**** Supplied passage

As a dietitian working in a gastroenterology practice, meeting patients with chronic acid reflux and irritable bowel syndrome is my stock-in-trade. I can recognize the symptom patterns from a mile away, and have developed a sixth sense for what dietary remedies will work for whom.
But over the course of my career, there have been a small handful of patients who arrived at my doorstep with a diagnosis of GERD or IBS but differed from the rest of the pack. On the face of things, their symptoms matched those of everyone else: heartburn, chest tightening, bloating and/or urgent trips to the bathroom triggered by an offending food. But these patients were different.
For starters, they didn’t respond at all to any of the usual dietary remedies. The people with heartburn attacks weren’t provoked by onions, garlic, fatty foods or giant salads – nor did their symptoms respond to the usual acid-suppressing medications. Instead, they were reacting to seemingly random triggers like pumpkin cinnamon scones, cooked spinach and avocado toast.
Similarly, the folks with IBS-like attacks of diarrhea weren’t provoked by the usual culprits like ice cream, fried foods and salads. Instead, they were reacting to leftovers reheated for lunch, tomatoes and soy sauce. And frustratingly, they didn’t get any better from the most effective remedies for IBS like soluble fiber supplements, low-FODMAP diets or prescription medications.
So what looks like IBS and GERD, acts like IBS and GERD, but isn’t IBS or GERD? In these cases, it turned out to be a histamine intolerance.
Histamines are natural signaling chemicals that our bodies produce and use for all sorts of purposes. They play a role in the release of stomach acid and produce the swelling and inflammation essential to our immune system’s ability to heal infections. Of course, when we produce too much histamine – like in response to seasonal allergens – it can provoke unpleasant allergic symptoms like runny noses, sneezing and congestion. (This is why antihistamine medications are used to treat allergy symptoms.) High histamine levels can also cause itching, hives, headaches and asthma-like symptoms.
Some foods like spinach, soy, avocados, pumpkin and tomatoes are naturally high in histamines as well. Other foods develop histamines as a byproduct of aging, fermentation and spoilage. Leftover meat, beer and wine, aged cheese, cured meats, kombucha and yogurt fall into this category.
So what happens if someone – particularly someone whose histamine levels already run high as the result of seasonal or environmental allergies – starts eating lots of high-histamine foods? In come cases, they may experience an inflammatory reaction within the digestive system that produces symptoms very similar to IBS and GERD: chest tightening, heartburn, bloating and/or sudden onset diarrhea. Typically, the symptoms kick in within minutes of eating an offending food. This is called histamine intolerance.
It can be tricky to spot histamine intolerance, because your food reactions may vary based on season – worse in spring and fall; relatively better in winter and summer. You may not react to a small portion of a high-histamine food – leading you to believe it’s safe – or you may react more to certain high-histamine foods than others. If you’ve had traditional allergy testing with blood, it’s likely that none of your trigger foods will have registered as problematic. (But if you’ve had skin prick testing, the histamine control will likely have produced a gigantic wheal!) And unless you know what these seemingly random trigger foods have in common (a high amount of histamine), you’ll be left scratching you head as to why these attacks of digestive distress seem to come on out of nowhere.

********

• Problem set:
[1] From the passage on histamine intolerance, copy the text that begins at the words "But over the" and ends after the words "and avocado toast.".
[2] According to the passage on histamine intolerance, how soon after eating an offending food do the symptoms typically begin?
[3] List every food that the passage on histamine intolerance names as naturally high in histamines.

**** Dataset records

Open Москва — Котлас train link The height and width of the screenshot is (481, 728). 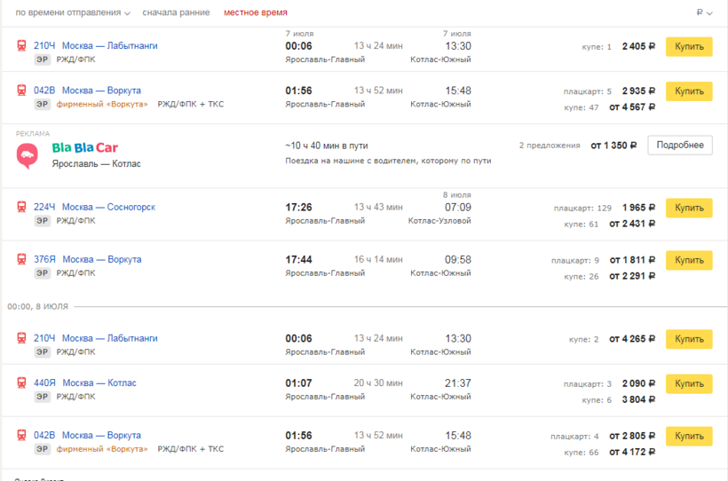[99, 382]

********
**** Dataset records

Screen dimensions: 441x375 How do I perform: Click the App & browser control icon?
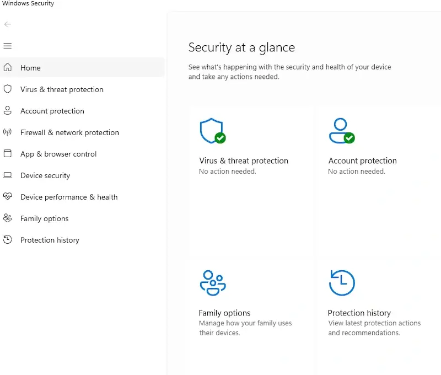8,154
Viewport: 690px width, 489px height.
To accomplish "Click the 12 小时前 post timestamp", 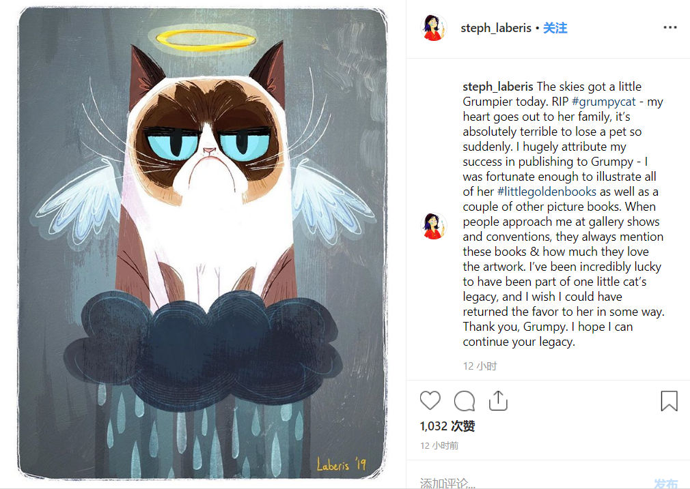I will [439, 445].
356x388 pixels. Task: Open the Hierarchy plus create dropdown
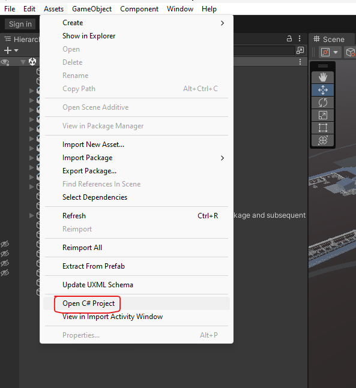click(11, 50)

********
**** Dataset records

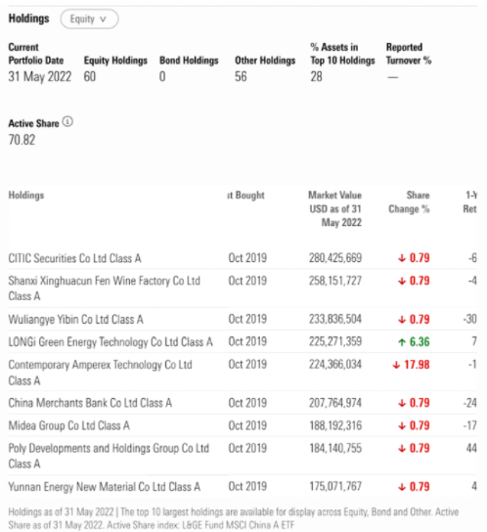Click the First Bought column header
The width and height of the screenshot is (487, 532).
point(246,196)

********

• Solutions to each task:
[1]
But over the course of my career, there have been a small handful of patients who arrived at my doorstep with a diagnosis of GERD or IBS but differed from the rest of the pack. On the face of things, their symptoms matched those of everyone else: heartburn, chest tightening, bloating and/or urgent trips to the bathroom triggered by an offending food. But these patients were different.
For starters, they didn’t respond at all to any of the usual dietary remedies. The people with heartburn attacks weren’t provoked by onions, garlic, fatty foods or giant salads – nor did their symptoms respond to the usual acid-suppressing medications. Instead, they were reacting to seemingly random triggers like pumpkin cinnamon scones, cooked spinach and avocado toast.

[2] Typically within minutes of eating an offending food.

[3] Spinach, soy, avocados, pumpkin, tomatoes